##### TEXT SEGMENT
Crisman Cemetery, Portage TownshipIndex of Crisman Cemetery burials . . . .
The index of Porter County's Portage Township cemeteries published in 1995 by the Northwest
Indiana Genealogical Society provides the following statement concerning the
Crisman Cemetery:
Benjamin & Elizabeth (Baughman) Crisman
arrived in Porter
Co. in 1850. Their family consisted of
Solomon, Isaac, Addison,
Oliver, Henry, Milton, Haney, Wesley,
Eliza, Jane. While
excavating for a service station at
the SE corner of US 20
in section 1, stones were found. One
stone had I. & J. Crisman
and another had Wilbur - Martha
children of I & J Crisman.
Isaac Crisman was born June 3, 1839
and married Jane
White on December 12, 1870.
This note in the Portage Township cemetery index was most likely based on the
following article published in The Vidette-Messenger on July 11, 1962,
written by reporter Rollie Bernhart [Volume 36, Number 6, Page 1 Columns 1-3 and
Page 6, Column 6].
Grave Question
By ROLLIE BERNHART
PORTAGE -- Decendants of Portage
pioneers, Isaac and Jane Crisman,
are currently mulling over a
monumental question involving recently
unearthed family gravestones.
The three stones -- a family monument
and two headstones -- were
found by workmen at the southeast
corner of U.S. 20 and Crisman
road during excavations for a new
filling station.
Big question to descendants Mrs.
Celia (Crisman) Nealon and her
sister, Mrs. Max Wheat, was the
locale of the family cemetery.
##########
##### LISTED RECORDS
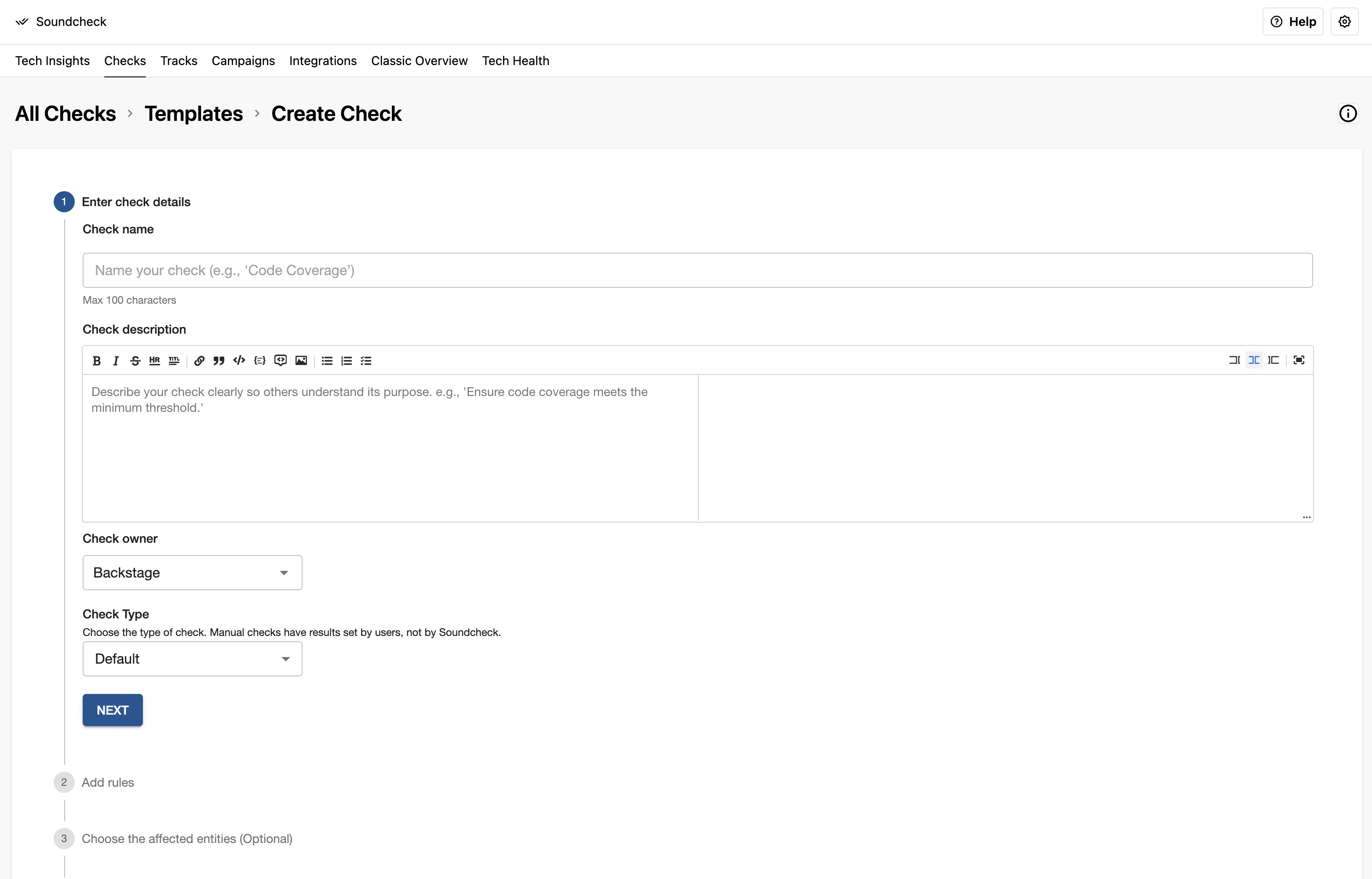Expand the Add rules step
The height and width of the screenshot is (879, 1372).
(x=107, y=783)
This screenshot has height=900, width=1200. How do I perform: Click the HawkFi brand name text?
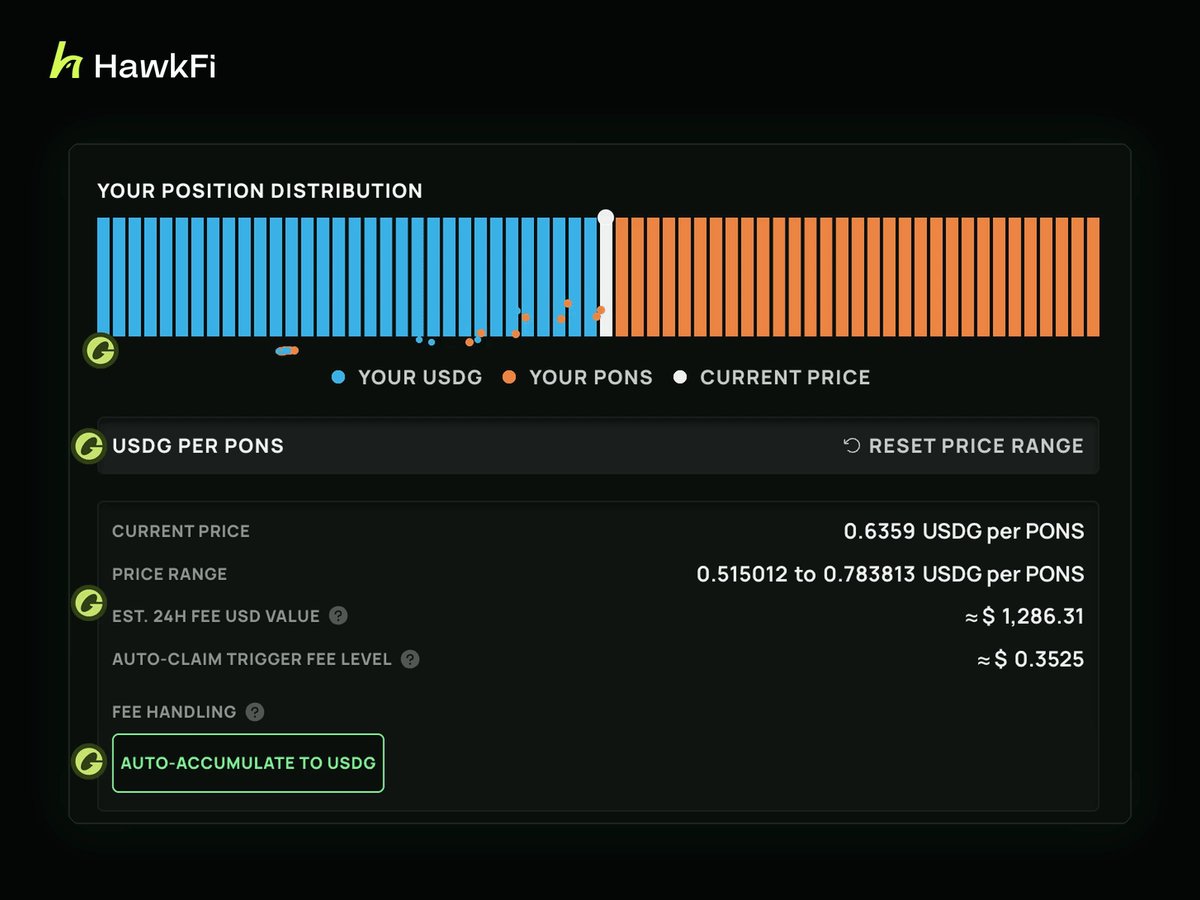pyautogui.click(x=155, y=67)
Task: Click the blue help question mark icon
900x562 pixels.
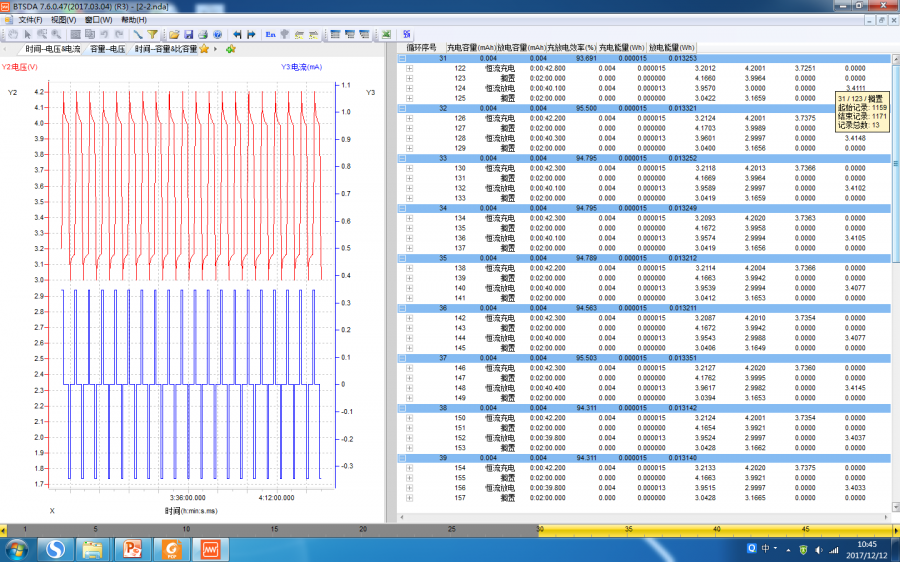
##########
* _TASKS FOR THIS EXERCISE_:
a. Using the Crisman Cemetery text, say whether each statement agrees with it. Answer yes or no for each and quote the words of the text that settle it.
(i) Benjamin and Elizabeth Crisman arrived in Porter County in 1850.
(ii) The gravestones were found while workmen were digging for a new school.
(iii) Isaac Crisman married Jane White in 1870.
b. Extend the Crisman Cemetery text, continuing the 1962 newspaper article after its last sentence.

* _RESPONSES TO THE EXERCISE_:
a.
(i) Yes: "arrived in Porter Co. in 1850."
(ii) No: "during excavations for a new filling station."
(iii) Yes: "married Jane White on December 12, 1870."

b.
Both Portage women are of the opinion
that the family plot was
located north of the spot where the
stone were found, in an area
north of the former Soule restaurant.
Erected By Pioneers
The feel it is impossible to believe
that heavily travelled U.S. 20
could now be running through and
desecrating the Crisman
family graveyard. "If so," they
asked, "how was the law evaded
involving desecration of graveyards?"
The monument apparently was erected
by pioneers Isaac and
Jane Crisman, grandparents of Mrs.
Nealon and Mrs. Wheat, in
memory of two children, Wilbur and
Marta, who died in 1876
of scarlet fever at ages of five and
three.
Both the monument and headstones are
of unpolished marble
and in excellent state of
preservation. The headstones bore
the names of Wilbur and Marta on top.
Mrs. Nealon, who resides north of the
highway on Crisman
road, said she and her husband found
other tombstone markers
of the two children when they
acquired their present property
20 years ago. She belives [sic] there
was a township graveyard
extending north or south of U.S. 20
along Crisman road, which
may have become neglected and
overgrown with weeds and
brush prior to construction of the
highway in the middle 1920's.
She said she intends to do some
research and checking of
records at the courthouse in
Valparaiso.
Meanwhile, excavators at the filling
station site may turn up
more evidence of the possible
existence of a graveyard.
Isaac Crisman, son of Ben Crisman,
who migrated to the
Portage area, was reported to have
been the township's first
trustee and its first postmaster.
Isaac and Jane resided at 355 Crisman
road, south of U.S. 20,
now occupied by Glenn Hankinson.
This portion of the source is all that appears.